-- Start of SOURCE RECORDS --
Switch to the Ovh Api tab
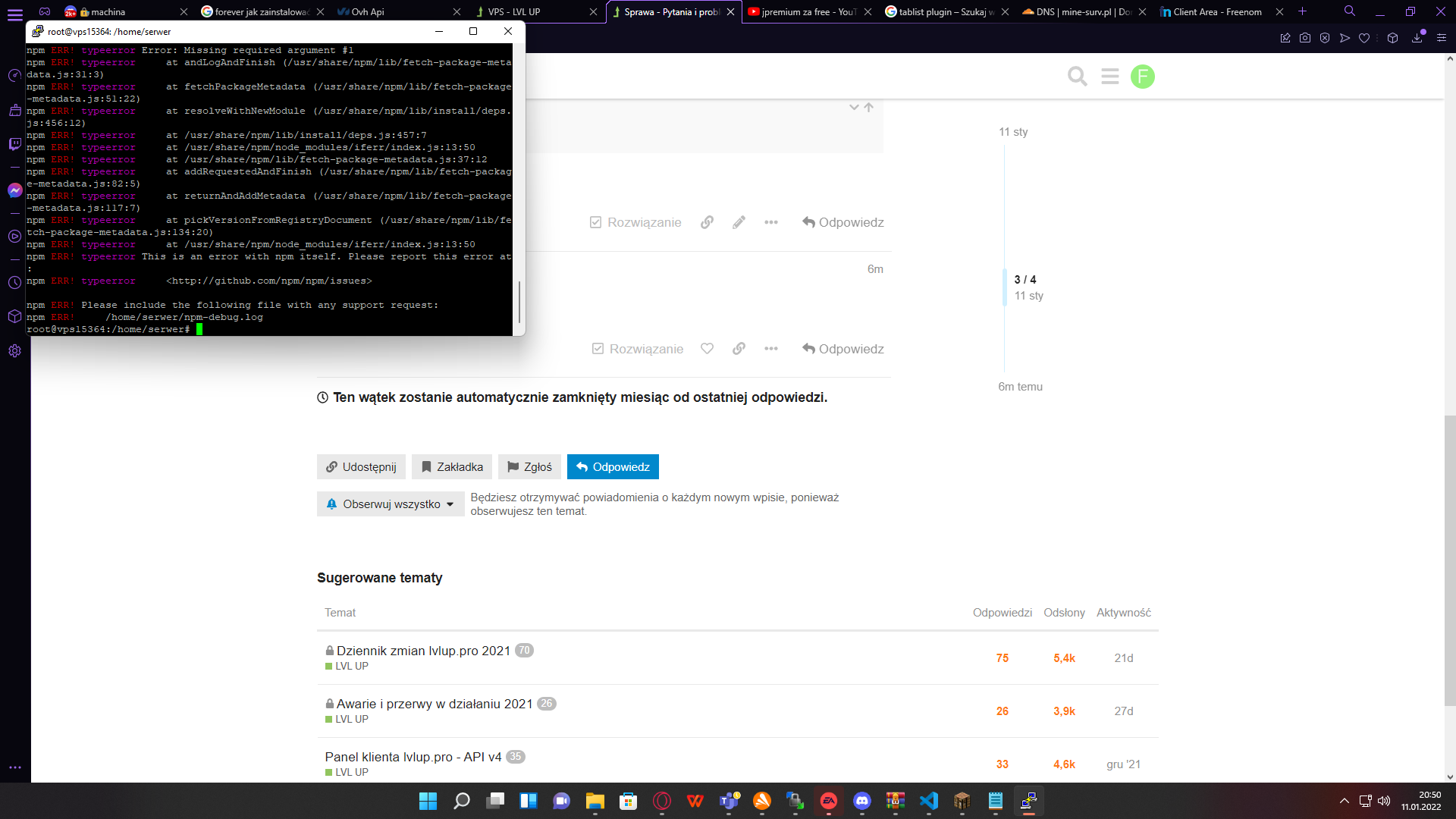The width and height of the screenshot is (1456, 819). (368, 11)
-- End of SOURCE RECORDS --
-- Start of SOURCE RECORDS --
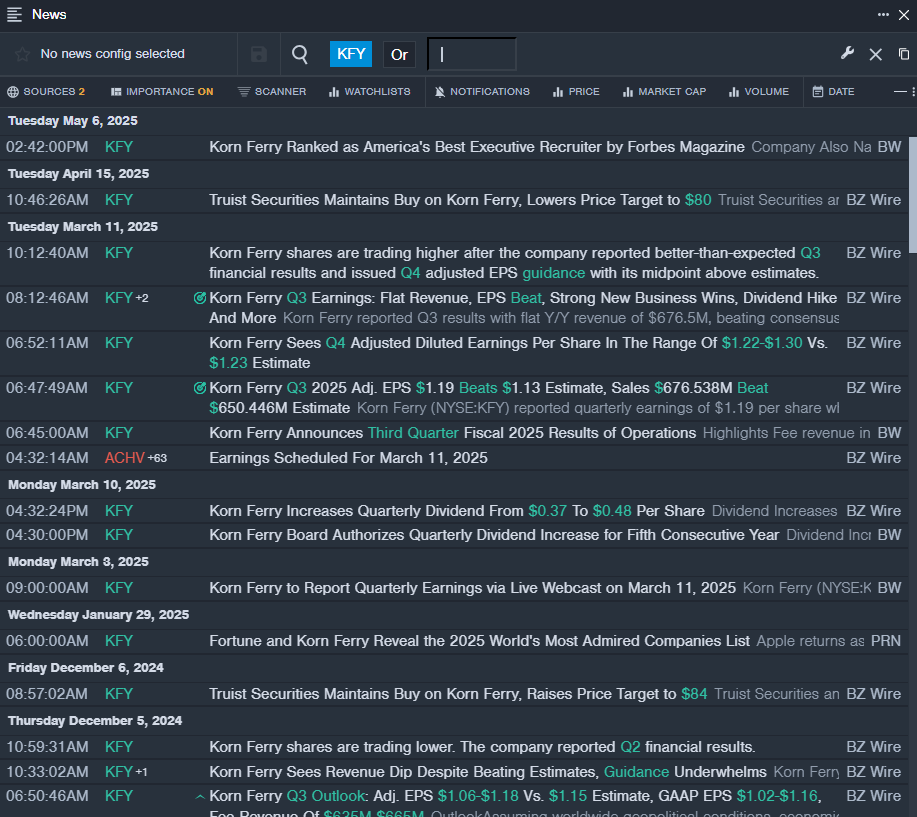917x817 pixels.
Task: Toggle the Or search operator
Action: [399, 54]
-- End of SOURCE RECORDS --
Output the listing lines starting at the line containing "917x817 pixels." and ending at the line containing "Action: [399, 54]", reproducing them exactly and leaving out the pictures.

OUTPUT OF THE EXERCISE —
917x817 pixels.
Task: Toggle the Or search operator
Action: [399, 54]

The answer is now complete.